Task set:
[1] Answer the following from the text about the surgical clinic in Malawi.
(a) What time and day does the text give at its opening?
(b) What did many patients fail to reach from their villages?
(c) What items did the team bring for the families?
[2] Write a continuation of the text about the surgical clinic in Malawi, beginning after its final sentence.

It is about 3am Malawi time, Wednesday morning. I still haven’t gotten used to the time change; I’ve been waking up at odd hours of the morning. The hums of this early Malawian morning are less from a woman singing and more from the heavy sleeping of our operating room nurses. We had a long day of surgeries yesterday and another day scheduled starting in just a few short hours, so they need the rest.
Second day of clinic and first day of surgery was busy and a complete success, but many of the patients who initially planned to come were unable to make it to the bus’ designated pick up zones from their villages. Many of them are expected to come today. We will see every patient who walks thru our doors, no matter what age. Many of them will not be candidates for surgery due to complexities or nature of disfigurement, age, or overall health. There are children who are so malnourished that they are less than half the size they should be at their age. Surgery is not an option at the moment for these children because their little bodies are not strong enough to withstand anesthesia, let alone the actual surgery. The best treatment at this point is to provide the proper nourishment for these children. We brought specialized cleft bottles and nipples that we are giving to the families and teaching the moms how to feed using these bottles.

Records provided:
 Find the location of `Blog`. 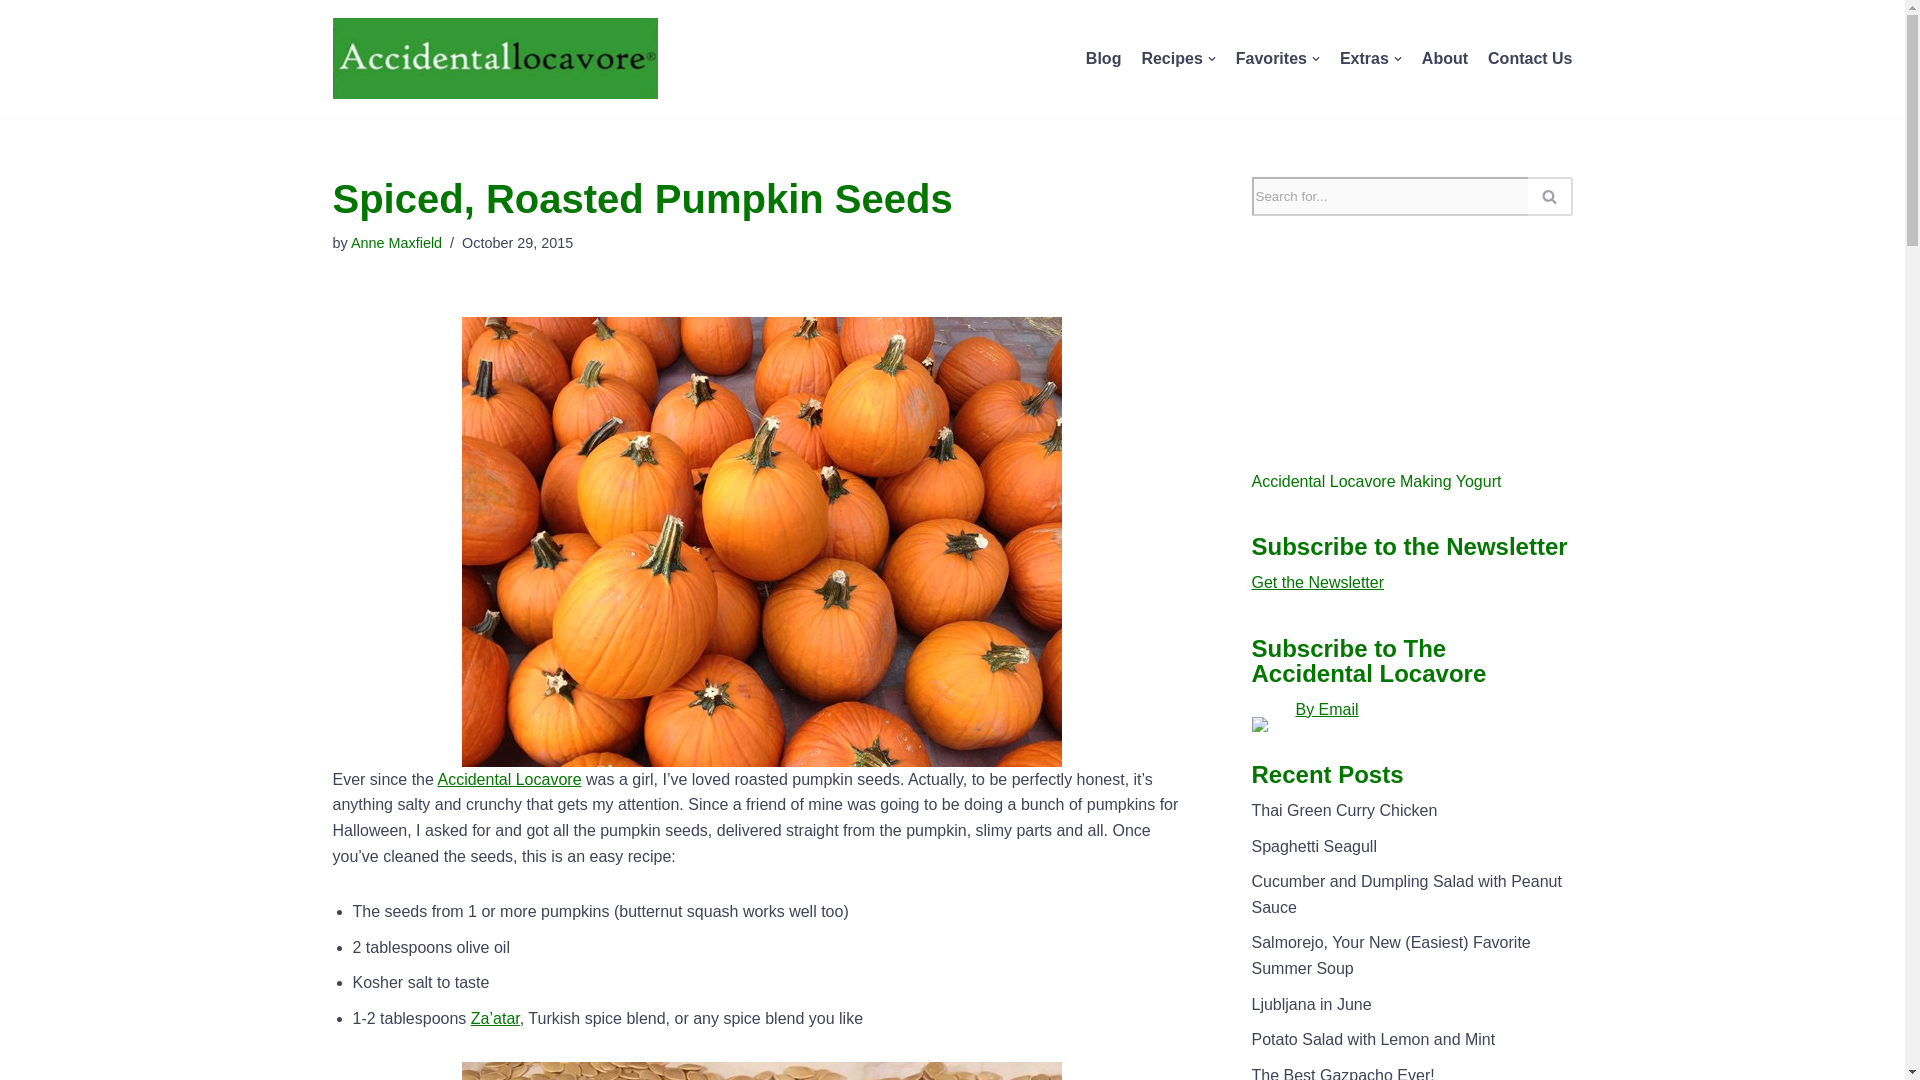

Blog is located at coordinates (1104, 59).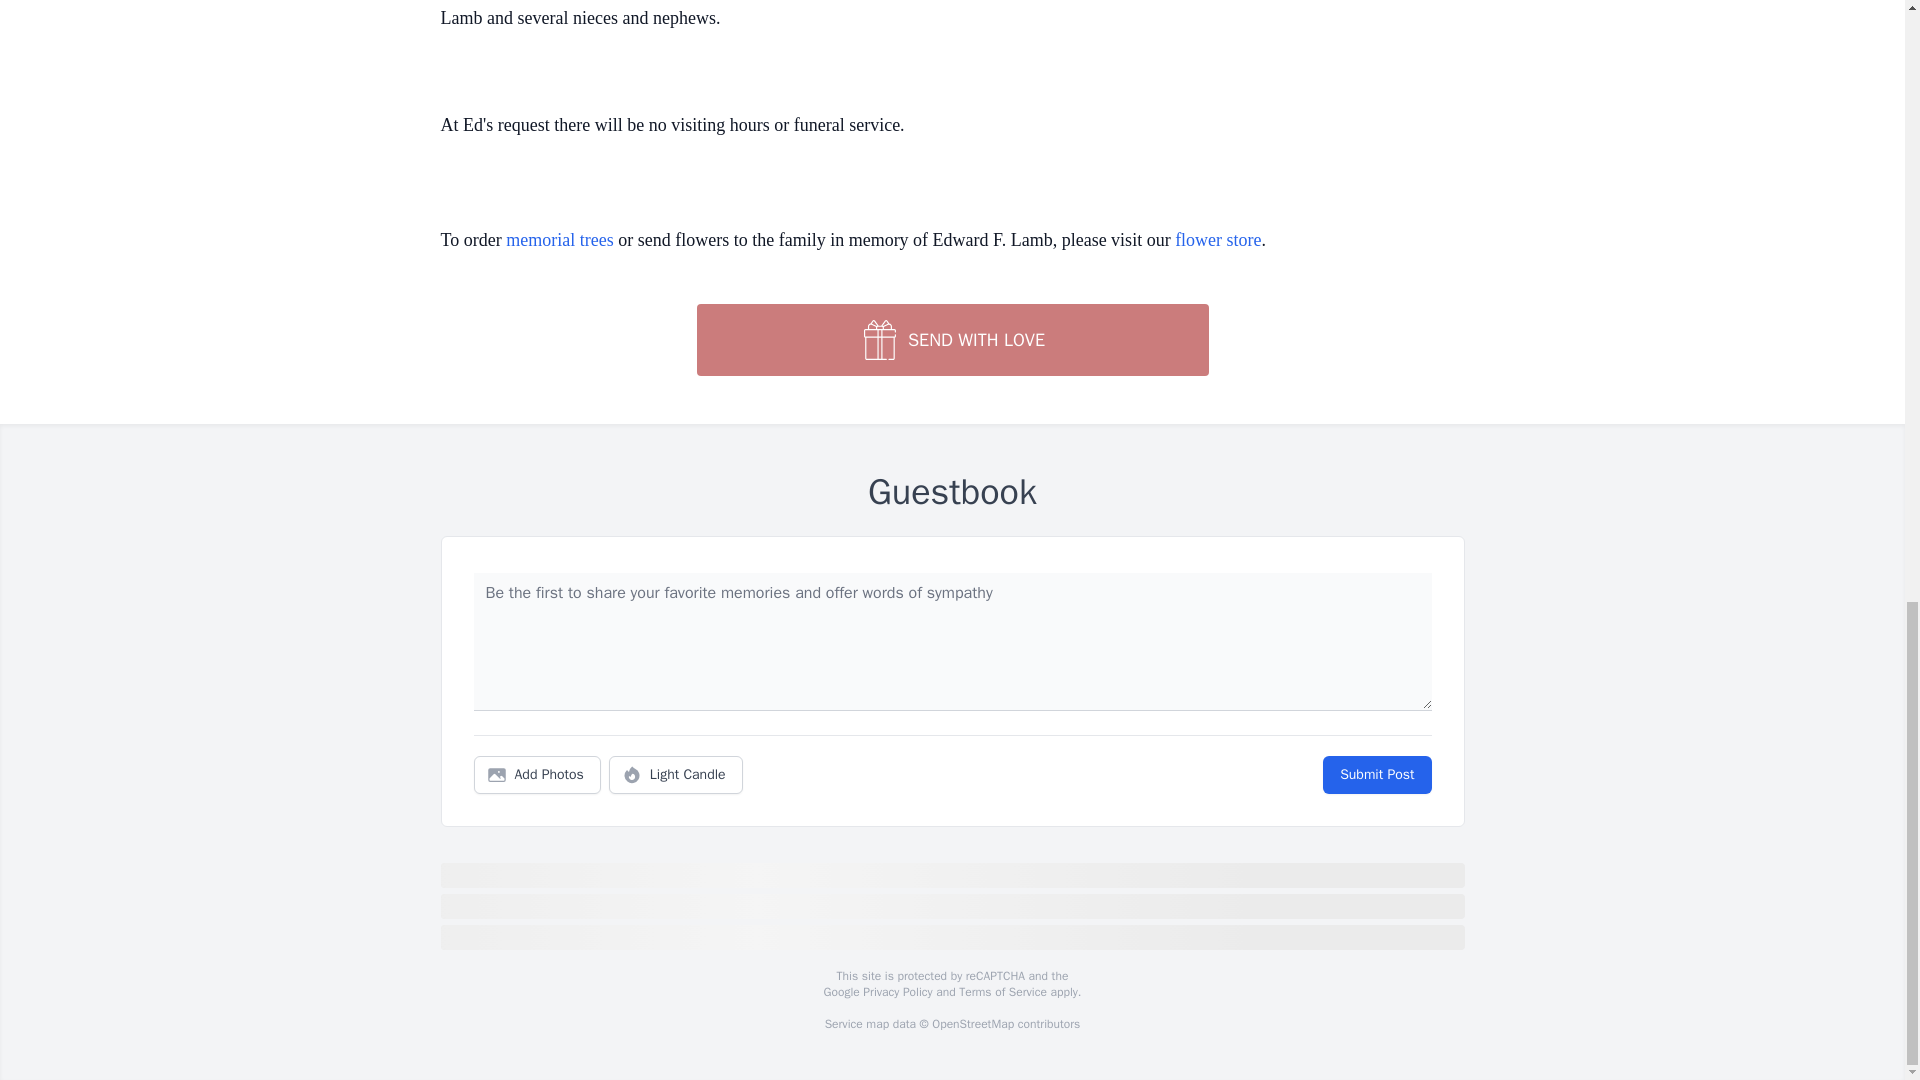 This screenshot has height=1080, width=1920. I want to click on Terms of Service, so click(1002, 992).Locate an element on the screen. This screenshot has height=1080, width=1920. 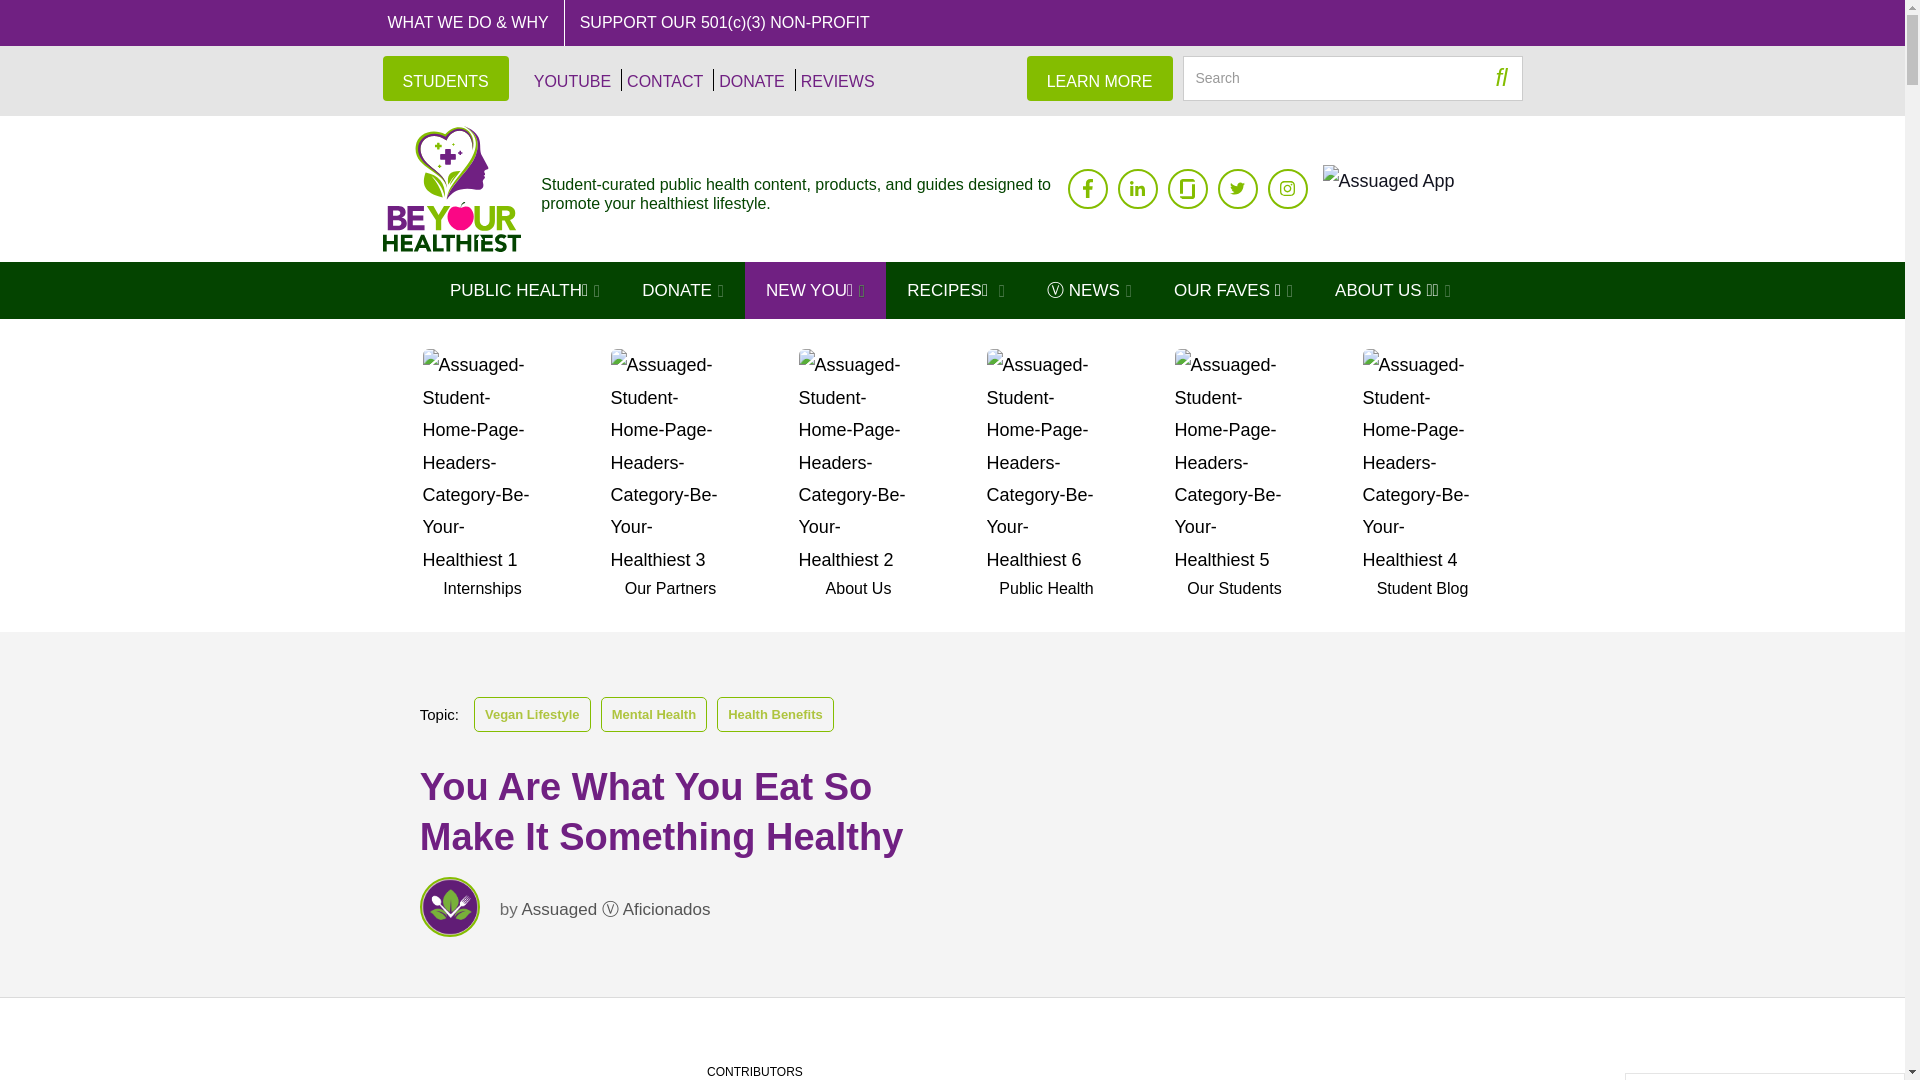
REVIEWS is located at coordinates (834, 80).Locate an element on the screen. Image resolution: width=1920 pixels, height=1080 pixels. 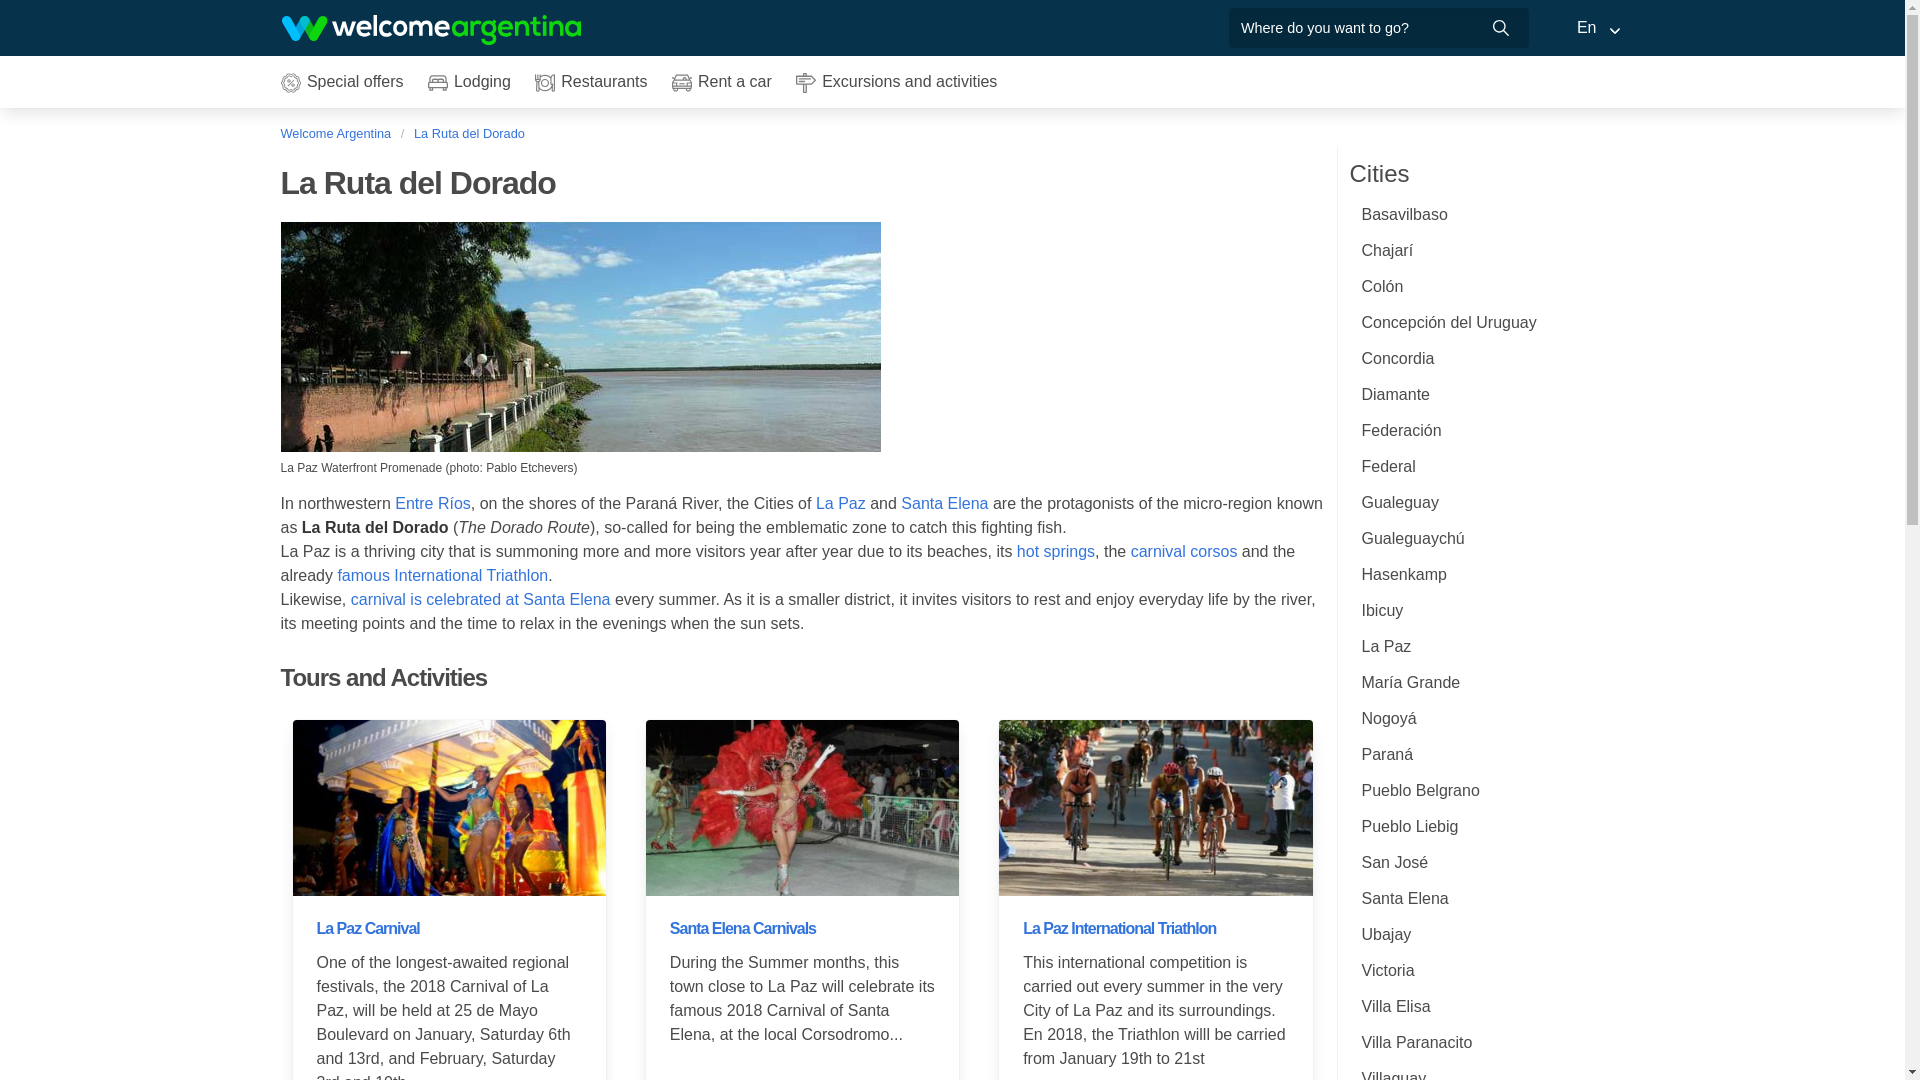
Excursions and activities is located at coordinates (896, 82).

Exercise results:
[1]
(a) About 3am Malawi time, Wednesday morning.
(b) The bus' designated pick up zones.
(c) Specialized cleft bottles and nipples.

[2]
The success of the past couple days wouldn’t have been possible without our amazing team of volunteers. Our team consists of a speech language pathologist, operating room (OR) nurses, recovery room (PACU) nurses, anesthesia techs, anesthesiologists, surgeons, technical/administrative support and the CMI director. All of these people have been working on everything from check in to check out and to blowing bubbles for the childrens’ entertainment. Thanks to the speech pathologist and the PACU nurse for the endless supply of bubbles. Special thanks to the PACU nurses for providing flip flops to many of the children who walked into the clinic barefooted. Shoes are a luxury item to so many of these families, so a brand new pair of $3 USD pink or black rubber sandals are pretty much impossible to obtain. Things like this remind me why I’m so thankful for everything I have.
Wake up call is in less than 2 hours, maybe I can get in at least one more hour of sleep before then.